Over time, Facebook, Twitter et al, have all moved from being something that was the preserve of our young children to being pervasive. As I drive to work in the morning I pass advertisment hordings which include Twitter & Facebook monikers, the BBC news reporters proudly have their Twitter names displayed. Familiarity has made these things acceptable to us all, and now we all entrust our thoughts, photographs and comments to them with impunity.

Thought # 2

From time to time I read about more developments from Intel (other CPU manufacturers are available!) about the research efforts to squeeze multiple CPU cores onto a wafer & deploy them to get higher & higher levels of compute power. The efforts, called Intel Tera-Scale are steadily making progress. Parallel computing is nothing new, I wrote a research paper as an undergraduate back in 1981 on methods for parallel computing, but then it was all in the domain of the large corporations and academic research. Now you can watch videos of Intel researchers doing mundane things with 80-core processors: porting Linux, running graphical networking tools. How long will it be before I upgrade my PC to a 64-core I wonder.

Thought # 3

A piece in SmartPlanet called Meet your new boss: a machine. In essence a Gartner Analyst called Nigel Rayner was making some rather off-the-wall claims. Now I’ve met Nigel a couple of times, and he’s a good guy, so his claims are more to provoke thoughts but he’s saying that we’re now developing decision rule capabilities in software that allow us to take multiple inputs, crash them together and evaluate complex rules about them so that the software can take very complex decisions quickly. [Notice I say “take” not “make” – the rules are still followed automatically, so we’re not at SkyNet yet]

The problem is that the software needs a mass of compute power, which many years ago (when I was an undergraduate writing my paper) would have been multimillion dollar stuff. Nigel’s view is that we’re making hardware cheaper and commoditising the parallel processing software which is starting to put this sort of complex decision-making not only into the realm of the possible, but also into the realm of the affordable.

First “Ahhh” Moment

But our friends at Intel research (and frankly other places too) are developing multiprocessor silicon and parallel processing software to drive into the commodity market. It’s now not whimsy to ask “When can I have a 64/128/256-core PC?”. This stuff is coming and we’re seeing the large software companies working on applications around complex business rules.

Thought # 4

There is a new trend which I’m finding disturbing. Today I was looking at an innocuous web site, the San Jose Mercury News tech pages (yes, laugh a minute stuff but very useful in my line of work) when I noticed that it had pulled through my Facebook details, inviting me to like the page. My concern was that I was at work, on a PC that I only use on Facebook very occasionally, yet SJMN had found the necessary on my PC, & then read my Facebook profile. Thank goodness it hadn’t found my LinkedIn profile.

The “Arghhh” Moment

But what if it had? What if the SJMN, or any other online journal, decided to look at my LinkedIn connections, and the article I was looking at and then automatically sent them a link to it on the grounds that if I was interested, then they might be?

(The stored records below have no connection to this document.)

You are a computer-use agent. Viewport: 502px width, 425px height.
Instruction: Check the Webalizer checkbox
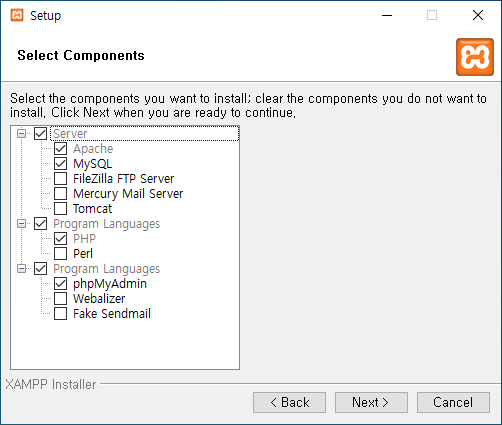60,298
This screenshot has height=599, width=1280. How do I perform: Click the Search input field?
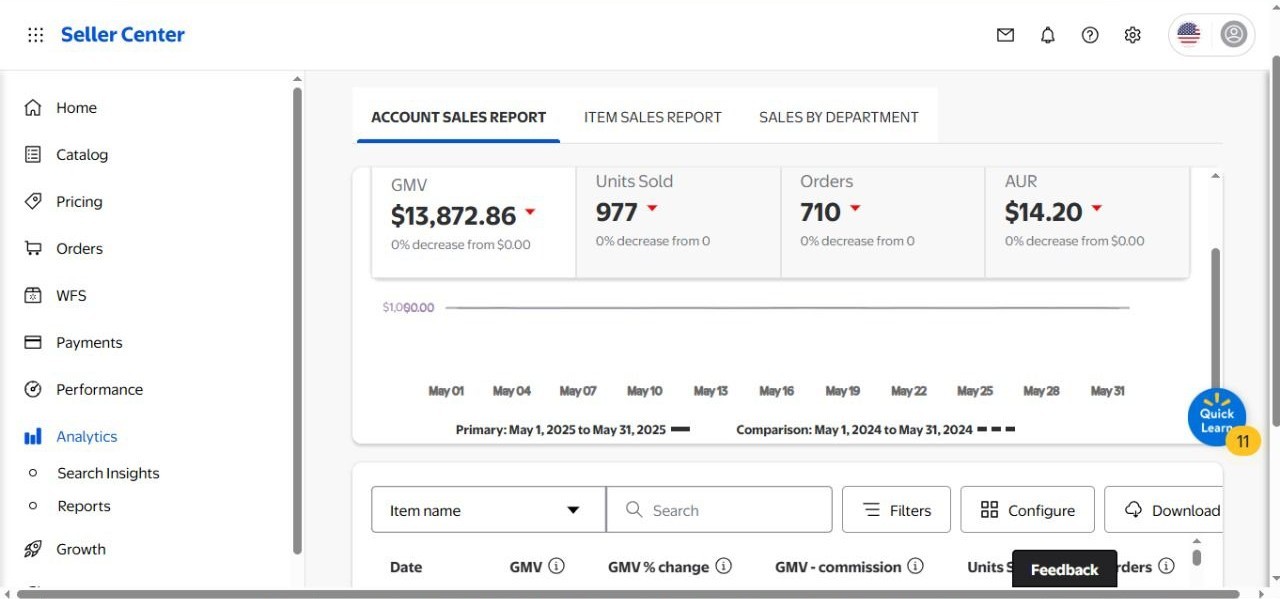click(719, 510)
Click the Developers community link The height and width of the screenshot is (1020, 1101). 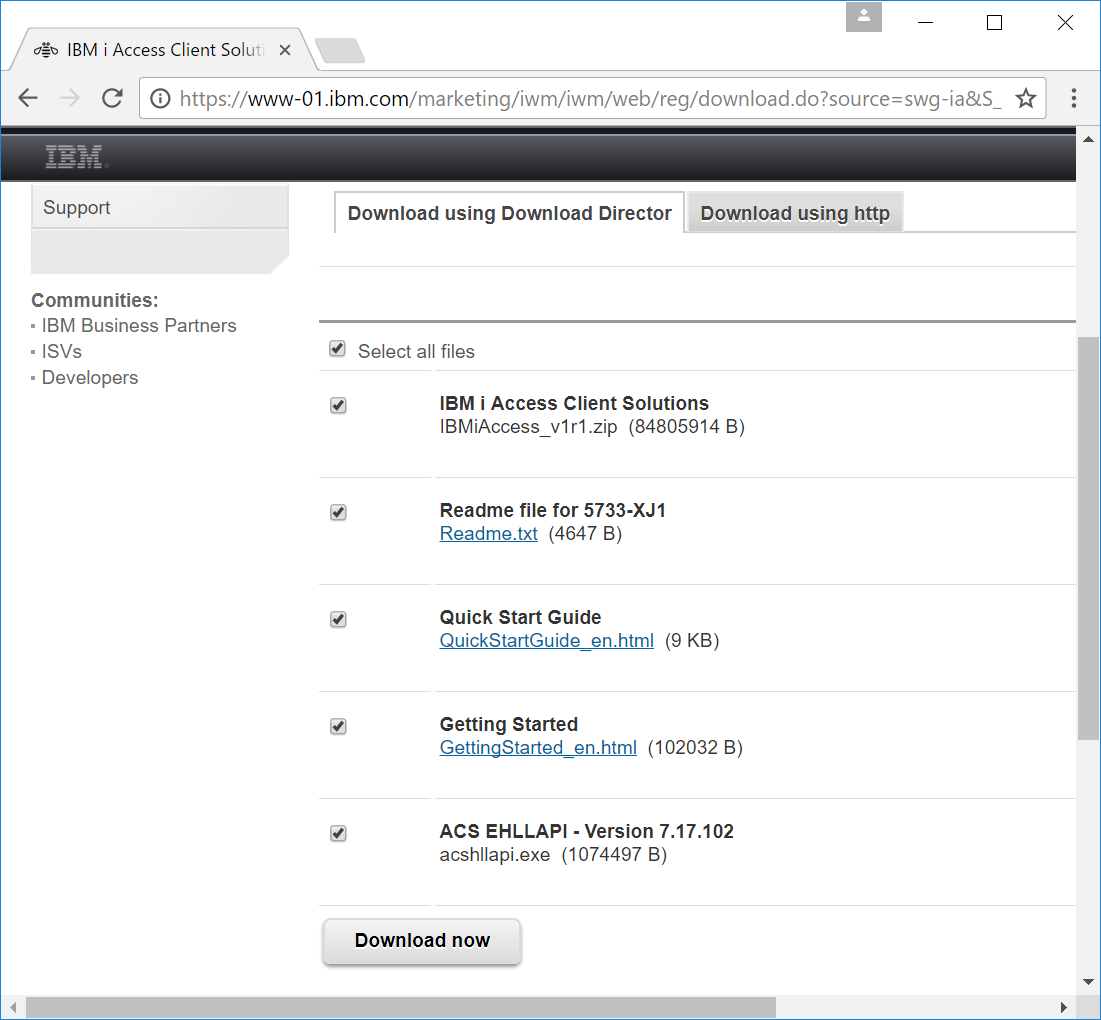[89, 377]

Or what if it had checked the connections for a certain demographic, and then intelligently forwarded to my contacts it felt were worthy of the content, creating a set of “cyber haves” and “cyber have-nots”.

How about it isn’t a media site but a product company? And the product company is automatically trawling my social network to see who I know that would be useful for them to approach based on decisions, from a complex rules engine based on commoditised multi-cpu processors that are now available.

Or better still, how about it measures how influential I am from how well I am connected and then uses some complex business rules, again enacted via some large multi-core parallel processing to decide how worthy I am of seeing the site content? Now I’m becoming the one categorised as “cyber-worthy” or “cyber unworthy”.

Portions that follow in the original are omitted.